The agency is convening a two-day public hearing starting Monday to discuss how it would regulate diagnostic tests, including direct-to-consumer tests.
In an interview, Jeffrey Shuren, head of FDA's medical-devices division, and Alberto Gutierrez, who oversees the FDA unit that regulates certain laboratory tests, said they considered direct-to-consumer genetic tests "high risk" and have already informed companies selling such tests through their websites that their tests appear to be medical devices requiring FDA approval.
Mr. Shuren said he was concerned about cutting doctors out of the process of interpreting laboratory tests and afraid consumers could make risky medical decisions based on information that suggests they are at risk of developing cancer, diabetes or other diseases or could stop taking a needed medication.
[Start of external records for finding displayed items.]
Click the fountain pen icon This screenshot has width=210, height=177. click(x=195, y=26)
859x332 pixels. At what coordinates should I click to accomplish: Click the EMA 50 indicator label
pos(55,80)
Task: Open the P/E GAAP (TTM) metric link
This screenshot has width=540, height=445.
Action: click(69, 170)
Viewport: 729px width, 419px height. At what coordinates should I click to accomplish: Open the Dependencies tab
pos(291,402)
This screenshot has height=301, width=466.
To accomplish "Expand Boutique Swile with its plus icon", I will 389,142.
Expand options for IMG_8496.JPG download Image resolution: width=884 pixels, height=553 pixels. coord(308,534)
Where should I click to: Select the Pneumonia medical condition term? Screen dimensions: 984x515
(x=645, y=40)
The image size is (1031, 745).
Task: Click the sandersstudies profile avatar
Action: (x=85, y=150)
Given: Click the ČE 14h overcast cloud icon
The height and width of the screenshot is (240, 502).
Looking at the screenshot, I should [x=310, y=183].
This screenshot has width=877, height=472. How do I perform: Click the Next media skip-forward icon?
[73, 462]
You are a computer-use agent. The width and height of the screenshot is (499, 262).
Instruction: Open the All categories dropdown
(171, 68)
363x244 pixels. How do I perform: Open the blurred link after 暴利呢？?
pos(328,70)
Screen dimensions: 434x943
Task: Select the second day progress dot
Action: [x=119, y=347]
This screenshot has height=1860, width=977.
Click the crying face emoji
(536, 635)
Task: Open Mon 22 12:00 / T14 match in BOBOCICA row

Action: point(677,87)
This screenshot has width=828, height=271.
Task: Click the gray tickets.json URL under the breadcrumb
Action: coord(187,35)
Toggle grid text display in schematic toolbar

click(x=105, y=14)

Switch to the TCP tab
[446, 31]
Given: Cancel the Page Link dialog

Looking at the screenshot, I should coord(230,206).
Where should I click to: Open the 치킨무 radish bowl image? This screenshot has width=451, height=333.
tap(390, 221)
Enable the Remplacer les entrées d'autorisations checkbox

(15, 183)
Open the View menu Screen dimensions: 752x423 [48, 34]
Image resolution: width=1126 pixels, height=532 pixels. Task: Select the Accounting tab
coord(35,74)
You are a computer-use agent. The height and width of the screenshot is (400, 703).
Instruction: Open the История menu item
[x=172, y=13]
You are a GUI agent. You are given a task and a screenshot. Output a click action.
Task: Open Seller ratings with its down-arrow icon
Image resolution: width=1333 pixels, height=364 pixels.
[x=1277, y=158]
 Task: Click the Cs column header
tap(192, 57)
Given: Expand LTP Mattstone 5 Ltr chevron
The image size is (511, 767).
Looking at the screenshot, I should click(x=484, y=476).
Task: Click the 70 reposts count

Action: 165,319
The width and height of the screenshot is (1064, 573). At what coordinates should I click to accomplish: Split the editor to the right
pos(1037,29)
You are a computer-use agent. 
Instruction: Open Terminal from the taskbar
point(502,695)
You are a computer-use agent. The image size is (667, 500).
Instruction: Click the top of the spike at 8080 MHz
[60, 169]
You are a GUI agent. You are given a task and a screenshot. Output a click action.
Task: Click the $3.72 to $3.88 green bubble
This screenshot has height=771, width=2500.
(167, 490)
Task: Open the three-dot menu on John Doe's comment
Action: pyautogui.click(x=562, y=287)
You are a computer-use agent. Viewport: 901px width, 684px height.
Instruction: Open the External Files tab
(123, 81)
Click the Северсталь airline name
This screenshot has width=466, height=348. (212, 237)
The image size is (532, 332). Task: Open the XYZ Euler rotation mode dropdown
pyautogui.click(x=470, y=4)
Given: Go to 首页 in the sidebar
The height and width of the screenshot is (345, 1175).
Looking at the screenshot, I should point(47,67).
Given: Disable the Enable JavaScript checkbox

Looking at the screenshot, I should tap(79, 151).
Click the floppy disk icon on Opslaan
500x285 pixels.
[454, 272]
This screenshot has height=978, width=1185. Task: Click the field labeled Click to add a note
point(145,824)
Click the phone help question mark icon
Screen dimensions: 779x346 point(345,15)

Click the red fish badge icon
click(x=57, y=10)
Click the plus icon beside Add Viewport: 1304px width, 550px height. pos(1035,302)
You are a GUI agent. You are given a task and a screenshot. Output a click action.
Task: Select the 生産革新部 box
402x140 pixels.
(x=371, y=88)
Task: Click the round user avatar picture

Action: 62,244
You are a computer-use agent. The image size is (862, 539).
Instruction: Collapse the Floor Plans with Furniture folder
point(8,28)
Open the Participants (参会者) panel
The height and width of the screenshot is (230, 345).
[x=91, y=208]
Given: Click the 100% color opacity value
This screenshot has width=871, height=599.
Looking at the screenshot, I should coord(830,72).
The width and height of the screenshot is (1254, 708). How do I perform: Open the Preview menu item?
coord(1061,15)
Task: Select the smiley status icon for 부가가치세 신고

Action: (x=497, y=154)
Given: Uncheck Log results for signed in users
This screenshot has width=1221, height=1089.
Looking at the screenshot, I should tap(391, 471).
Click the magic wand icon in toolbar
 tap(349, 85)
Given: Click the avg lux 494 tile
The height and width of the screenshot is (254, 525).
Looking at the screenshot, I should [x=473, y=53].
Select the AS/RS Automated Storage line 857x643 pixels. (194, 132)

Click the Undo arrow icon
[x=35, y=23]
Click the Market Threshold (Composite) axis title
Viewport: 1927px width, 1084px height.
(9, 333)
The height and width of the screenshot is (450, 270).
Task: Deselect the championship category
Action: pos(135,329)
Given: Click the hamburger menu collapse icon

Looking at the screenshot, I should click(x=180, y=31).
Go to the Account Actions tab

The FDA does regulate laboratory tests that are sold to hospitals and doctor's offices along with over-the-counter tests like blood glucose test strips, but it hasn't required approval for laboratory-developed tests that fall under a system regulated by the Centers for Medicare and Medicaid Services.
The move would affect several other companies including Quest Diagnostics and Laboratory Corporation of America, or LabCor, and Genomic Health Inc., which sells a test that's well regarded in the medical community for predicting the risk of breast-cancer recurrence.